[Saved entries]
+++++

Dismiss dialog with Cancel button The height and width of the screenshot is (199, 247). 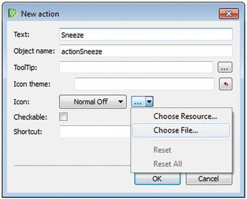coord(209,179)
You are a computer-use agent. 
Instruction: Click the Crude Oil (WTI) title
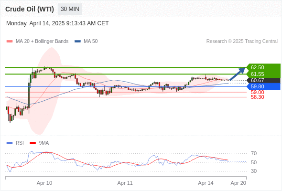pos(30,9)
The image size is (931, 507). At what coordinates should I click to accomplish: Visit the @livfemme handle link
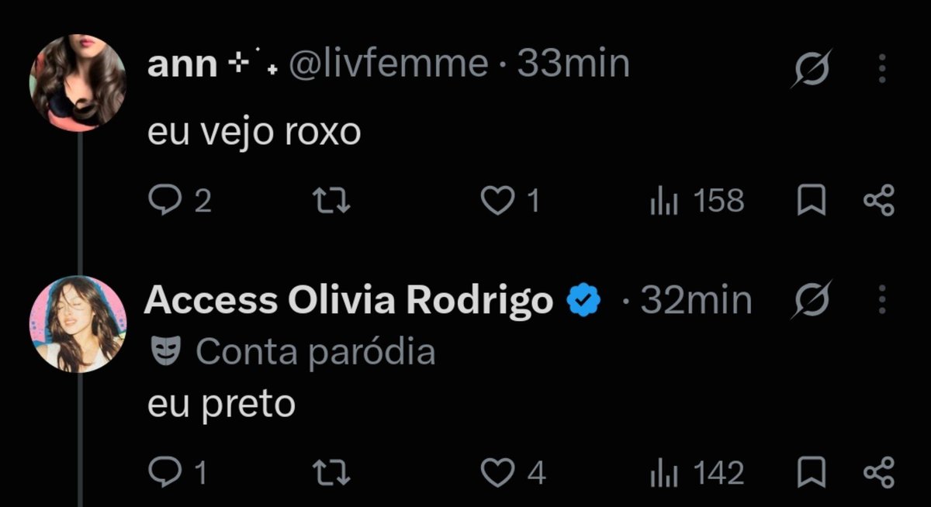coord(389,65)
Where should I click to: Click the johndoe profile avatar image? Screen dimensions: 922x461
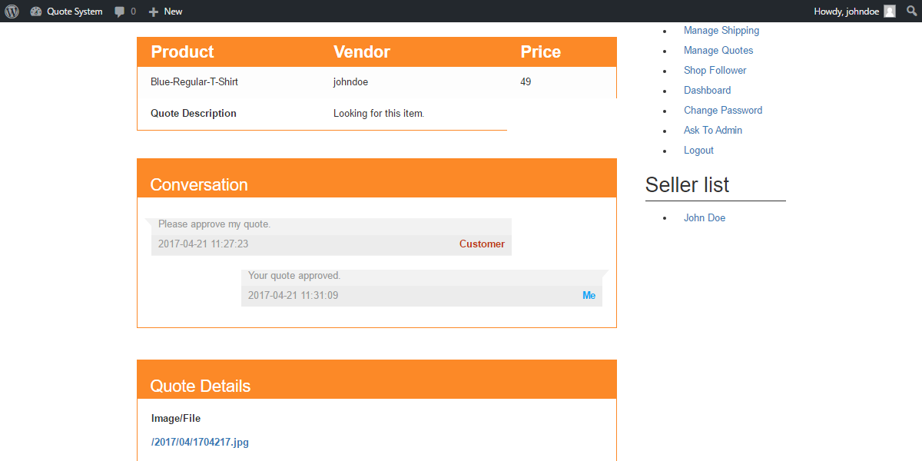[x=888, y=11]
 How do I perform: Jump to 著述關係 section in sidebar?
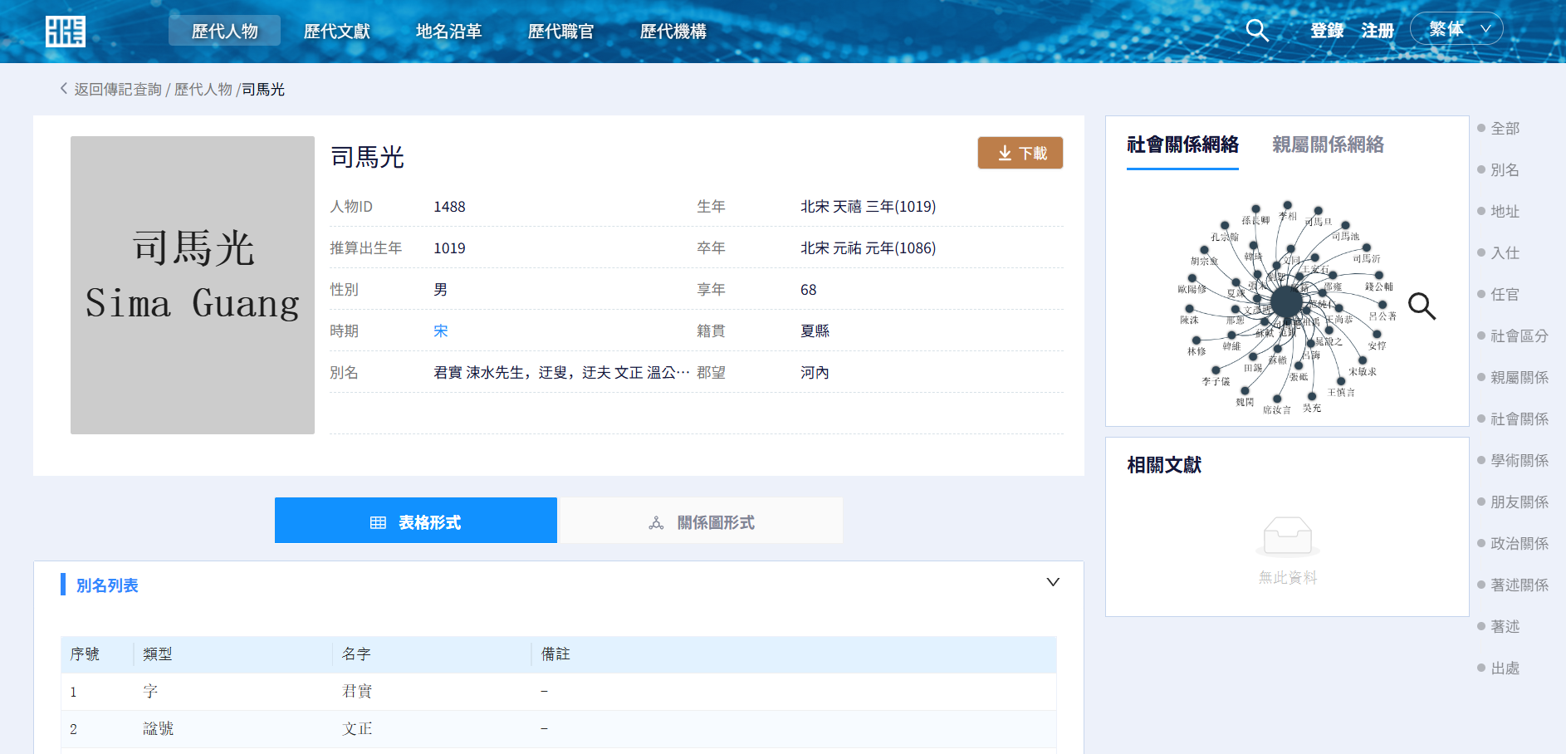coord(1518,585)
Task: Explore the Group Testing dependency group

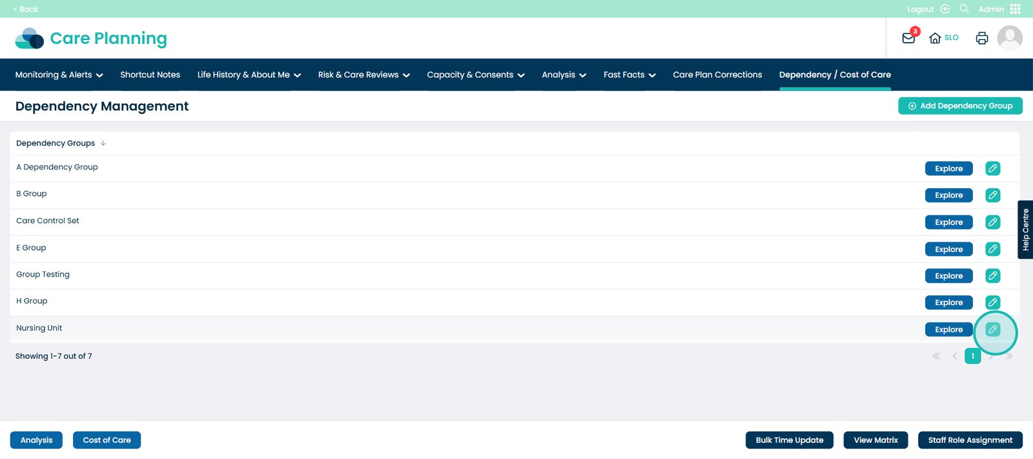Action: pos(948,276)
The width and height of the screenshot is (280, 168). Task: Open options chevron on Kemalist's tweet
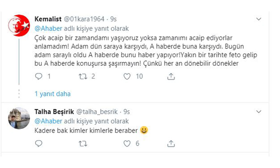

+++++

> [Task objective] Take the line containing "Task: Explore the" as the first line and the last line of the data above as the final one, and output exactly the lines between them, inclusive, with no pictures.

> [Exercise output]
Task: Explore the Group Testing dependency group

Action: pos(948,276)
The width and height of the screenshot is (280, 168). Task: Open options chevron on Kemalist's tweet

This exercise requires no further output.